Black: So well-described. Yeah, I think the changes and the sort of boomerang of those changes have been and will continue to be such so sweeping and so problematic for so many.
Sizek: Yeah, I think it’s so interesting to hear about the way that therapy has always been tied up with certain forms of bureaucracy, red tape, insurance, all this compliance that we don’t actually think about entering into the therapeutic relationship.
When people imagine going to their therapist, having their therapist be their friend, sitting on a couch, that is not at all what we think about when you’re pointing to these forms of mediation that are at the center, I think, of both of your work.

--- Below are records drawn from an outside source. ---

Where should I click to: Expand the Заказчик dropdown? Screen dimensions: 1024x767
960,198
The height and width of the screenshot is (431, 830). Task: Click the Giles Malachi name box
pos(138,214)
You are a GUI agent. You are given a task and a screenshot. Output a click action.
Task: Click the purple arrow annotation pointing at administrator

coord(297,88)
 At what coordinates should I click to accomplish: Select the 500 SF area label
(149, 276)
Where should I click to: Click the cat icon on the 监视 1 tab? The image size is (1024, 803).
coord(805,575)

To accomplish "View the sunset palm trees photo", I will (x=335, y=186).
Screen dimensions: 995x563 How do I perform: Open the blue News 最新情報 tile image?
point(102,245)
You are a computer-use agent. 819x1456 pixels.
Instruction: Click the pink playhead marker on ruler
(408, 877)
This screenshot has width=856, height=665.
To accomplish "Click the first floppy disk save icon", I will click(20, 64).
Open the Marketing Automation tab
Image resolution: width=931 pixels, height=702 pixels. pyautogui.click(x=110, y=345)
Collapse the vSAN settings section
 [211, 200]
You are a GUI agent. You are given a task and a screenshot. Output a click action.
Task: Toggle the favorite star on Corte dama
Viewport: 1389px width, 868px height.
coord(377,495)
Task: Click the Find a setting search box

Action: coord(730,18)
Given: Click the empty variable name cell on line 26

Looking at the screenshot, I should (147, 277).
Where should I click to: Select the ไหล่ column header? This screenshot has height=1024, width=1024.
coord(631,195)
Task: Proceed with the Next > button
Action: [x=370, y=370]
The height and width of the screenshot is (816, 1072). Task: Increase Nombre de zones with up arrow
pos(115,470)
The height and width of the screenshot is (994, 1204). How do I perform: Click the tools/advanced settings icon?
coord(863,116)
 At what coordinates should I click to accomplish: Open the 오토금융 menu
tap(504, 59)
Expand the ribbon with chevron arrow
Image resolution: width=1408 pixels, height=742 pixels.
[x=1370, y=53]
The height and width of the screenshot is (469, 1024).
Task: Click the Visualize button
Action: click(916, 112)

And so maybe, Hannah, you can tell us a little bit about why people think teletherapy is inferior or different from or the challenges that people have put toward teletherapy historically.
Zeavin: Great. Thank you so much. I mean, I think that that’s like the most loaded and overarching question here, right? And I think there are a lot of different answers that I try and deal with in my book.
As you point out, teletherapy up until the pandemic is most frequently talked about as lesser, almost amateur, definitely a dampening or kind of metallic quality.
And it was true up through the pandemic that teletherapy was therapy shadow form. It was not the dominant form of care on offer. And so there wasn’t a huge sociological drive to make it the dominant form or readily available.
And then I think what Valerie and I are both really interested in is that didn’t really stop anyone from experimenting in all different kinds of ways. On the one hand, of course, the history of AI therapy is some 60, 70 years old at this point, or the first efforts to script therapy. The suicide hotline starts in the 1950s.
And going further and further back, therapists have remarked in the pandemic, well, but I can’t imagine Freud using Zoom or something to this effect. I’ve that joke a lot.
And of course, I’m the killjoy. And I say, well, not Zoom, but in fact, the founder of psychoanalysis was very invested in media and thinking with media, not just metaphorically, but also quite materially in using written cures to both treat himself and others.
So I think that this idea that it’s lesser has to do with this question of, what does it mean to gather two people together? And that is a huge human question that we’ve been looking at and examining both at the personal and interpersonal level this past year and a half and for millennia.
What does it do to put two bodies or more than two bodies in a room together? So I could walk through all the various critiques. They often center on a reduction in empathy and feeling, a reduction in information.
Sometimes the critiques are upsetting and they center on losing a power differential that’s endemic and important. These people argue to the therapeutic scenario. And then we also see that actually there are all kinds of new ways of coming together in teletherapy that I call distanced intimacy.
The last thing I’ll say about this is that part of it, I think, has to do with the idea that there’s an intruding third factor. If it’s me and you and a medium, that’s, quote unquote, “less pure” than just me and you.
And so in my book, I start with upending that assumption and saying, actually all therapy is always a triad, not a dyad. It’s always comprised of patient, therapist, and medium.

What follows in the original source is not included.